One of the capital allowance changes announced in the Autumn Budget was the reduction of the writing down allowance on assets in the special rate pool from 8% to just 6% per annum reducing balance from April 2019.

The assets included in this pool include long life assets, such as aircraft, integral features within buildings and cars emitting more than 110g CO2 per kilometre.
A claim for the 100% AIA referred to above can be made for expenditure on these assets, (except for motor cars) and this will result in faster tax relief.
This means that where a company buys a motor car that emits more than 110g CO2 per km it will take many years to get relief for the expenditure as even when the car is sold the proceeds are deducted from the special rate pool and continue to be written down at 6% reducing balance.
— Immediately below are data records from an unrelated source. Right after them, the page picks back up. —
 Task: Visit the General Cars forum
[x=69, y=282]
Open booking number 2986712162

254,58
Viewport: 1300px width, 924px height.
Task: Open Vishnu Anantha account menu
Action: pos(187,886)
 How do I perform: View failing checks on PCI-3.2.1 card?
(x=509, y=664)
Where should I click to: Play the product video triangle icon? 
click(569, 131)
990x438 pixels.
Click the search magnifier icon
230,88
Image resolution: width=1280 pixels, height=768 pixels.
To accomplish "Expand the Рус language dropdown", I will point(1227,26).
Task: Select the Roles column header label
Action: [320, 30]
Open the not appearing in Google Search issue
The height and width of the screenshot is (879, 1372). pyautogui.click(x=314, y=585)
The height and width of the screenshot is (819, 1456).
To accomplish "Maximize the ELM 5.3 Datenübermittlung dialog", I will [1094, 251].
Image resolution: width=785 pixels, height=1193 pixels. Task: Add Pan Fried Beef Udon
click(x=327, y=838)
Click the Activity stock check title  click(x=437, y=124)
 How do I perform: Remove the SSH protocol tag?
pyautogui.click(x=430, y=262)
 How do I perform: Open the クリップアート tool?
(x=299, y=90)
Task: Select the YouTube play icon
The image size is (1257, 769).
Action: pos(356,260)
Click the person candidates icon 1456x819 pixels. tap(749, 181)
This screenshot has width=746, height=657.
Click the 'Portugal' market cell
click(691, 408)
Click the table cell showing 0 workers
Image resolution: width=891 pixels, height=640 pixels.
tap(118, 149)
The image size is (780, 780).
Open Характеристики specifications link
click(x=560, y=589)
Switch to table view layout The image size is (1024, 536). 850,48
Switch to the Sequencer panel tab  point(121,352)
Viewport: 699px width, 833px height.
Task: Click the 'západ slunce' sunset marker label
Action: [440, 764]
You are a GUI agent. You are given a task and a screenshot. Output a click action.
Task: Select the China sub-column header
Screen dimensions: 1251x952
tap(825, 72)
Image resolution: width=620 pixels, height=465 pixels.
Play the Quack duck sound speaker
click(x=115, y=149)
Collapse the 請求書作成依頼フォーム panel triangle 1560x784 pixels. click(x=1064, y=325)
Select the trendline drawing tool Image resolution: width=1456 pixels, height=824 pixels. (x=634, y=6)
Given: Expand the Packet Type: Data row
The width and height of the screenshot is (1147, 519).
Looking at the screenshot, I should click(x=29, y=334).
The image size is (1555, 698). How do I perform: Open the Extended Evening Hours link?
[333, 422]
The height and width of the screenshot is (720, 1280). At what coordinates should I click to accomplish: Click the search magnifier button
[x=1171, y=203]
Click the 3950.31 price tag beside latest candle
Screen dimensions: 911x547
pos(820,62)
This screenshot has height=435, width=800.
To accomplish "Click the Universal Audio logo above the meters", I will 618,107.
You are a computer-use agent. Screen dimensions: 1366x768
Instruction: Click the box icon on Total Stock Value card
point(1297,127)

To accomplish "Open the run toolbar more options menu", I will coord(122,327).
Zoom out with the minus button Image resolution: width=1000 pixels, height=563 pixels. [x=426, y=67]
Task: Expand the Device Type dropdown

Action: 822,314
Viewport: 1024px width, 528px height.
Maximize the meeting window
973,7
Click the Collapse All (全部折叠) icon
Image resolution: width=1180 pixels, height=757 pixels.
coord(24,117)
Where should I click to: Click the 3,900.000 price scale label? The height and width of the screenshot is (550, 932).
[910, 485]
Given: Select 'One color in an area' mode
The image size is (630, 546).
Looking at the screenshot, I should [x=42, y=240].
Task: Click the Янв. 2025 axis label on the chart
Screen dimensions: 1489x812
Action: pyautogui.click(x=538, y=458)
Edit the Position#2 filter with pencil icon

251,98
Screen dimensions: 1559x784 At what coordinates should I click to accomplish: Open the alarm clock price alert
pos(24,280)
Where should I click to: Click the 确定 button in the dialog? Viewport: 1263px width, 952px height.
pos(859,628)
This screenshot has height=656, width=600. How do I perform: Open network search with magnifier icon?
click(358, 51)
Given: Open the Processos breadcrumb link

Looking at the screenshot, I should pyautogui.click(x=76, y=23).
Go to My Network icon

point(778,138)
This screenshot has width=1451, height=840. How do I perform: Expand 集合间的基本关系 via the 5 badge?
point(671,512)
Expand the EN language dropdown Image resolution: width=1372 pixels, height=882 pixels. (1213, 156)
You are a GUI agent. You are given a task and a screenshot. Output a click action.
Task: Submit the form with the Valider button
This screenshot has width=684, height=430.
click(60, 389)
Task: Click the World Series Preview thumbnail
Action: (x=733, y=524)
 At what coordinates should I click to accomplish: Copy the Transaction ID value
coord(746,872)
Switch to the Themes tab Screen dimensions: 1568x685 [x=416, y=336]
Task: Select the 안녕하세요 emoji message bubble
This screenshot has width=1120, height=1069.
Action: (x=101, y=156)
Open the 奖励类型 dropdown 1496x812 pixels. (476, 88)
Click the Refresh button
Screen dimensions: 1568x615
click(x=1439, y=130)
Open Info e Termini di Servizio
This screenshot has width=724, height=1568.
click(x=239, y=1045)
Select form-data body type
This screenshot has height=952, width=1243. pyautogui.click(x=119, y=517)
For example, Global Ltd which makes up accounts to 31 March each year buys a new Mercedes E220d AMG line for the managing director Mr Global for £40,000. As the CO2 emissions are 127g per km the WDA would be 8% for year ended 31 March 2019 = £3,200 leaving a tax written down value of £36,800. The 6% WDA would then apply for year ended 31 March 2020 = £2,208 leaving £34,592. If the car was sold for £25,000 in the following year then the remaining balance of £9,592 would continue to be written down at 6% per annum, hence a very long write off period.

It may be more tax efficient to lease such a vehicle as, although 15% of the lease rentals are disallowed for tax purposes for such high CO2 vehicles, this may nevertheless be more beneficial.

Note that the above rules operate differently where the motor car is acquired by a sole trader or a partner for his business as the car is not included in the pool and a balancing adjustment occurs when the car is sold.

TERMINATION PAYMENT CHANGES DELAYED TO 2020

HMRC have announced that the changes to the national insurance (NIC) treatment of termination payments and sporting testimonials have been delayed to 6 April 2020.

From 6 April 2020 Employer class 1A NIC will become payable on termination payments more than £30,000 and on sporting testimonials that exceed £100,000 (lifetime limit). The changes are intended to align the NIC treatment with the treatment for income tax although there is no NIC liability for the employee on such payments.

Whether or not the £30,000 exemption applies on termination of employment is a complex area and specialist advice should be obtained.

NOTIFY HMRC OF EBT AND SIMILAR LOANS BY 30 SEPTEMBER 


HMRC have published revised guidance on settling tax liabilities in relation to the use of disguised remuneration schemes involving Employee Benefit Trusts (EBTs) and similar arrangements.

In order to settle on preferential terms before the outstanding loan charge arises on 5 April 2019, taxpayers must register with HMRC and provide all of the required information by 30 September 2018.

WHAT IS THE 2019 LOAN CHARGE?


This is a tax charge on any outstanding loans that exist as a result of a disguised remuneration tax avoidance scheme. It applies to any loans that were taken out under a disguised remuneration scheme since 6 April 1999.

The most common schemes were Employee Funded Retirement Benefit Schemes (EFRBS) and Employee Benefit Trusts (EBT). When used for tax avoidance, both involved the diversion of employment income to a trust; the trust would then ‘loan’ the employment income to the individual (meaning no PAYE/National Insurance tax was paid) who sought to benefit from the Scheme.

It is the responsibility of the employer/company to pay the 2019 Loan Charge under PAYE legislation. The employer is then expected to pass this cost on to the individual. Whilst the initial liability falls to the employer, it can be passed to the individual beneficiary of the scheme by HMRC if unpaid.

By contacting HMRC to settle your tax affairs now, you can obtain certainty of what you owe and if required, arrange a payment plan.

TRUST TAXATION


We are still awaiting the promised consultation on the taxation of trusts announced in the Autumn 2017 Budget. However, in the meantime HMRC have updated their guidance on how different types of trust income are taxed, what management expenses and reliefs can be deducted, and understanding the tax pool.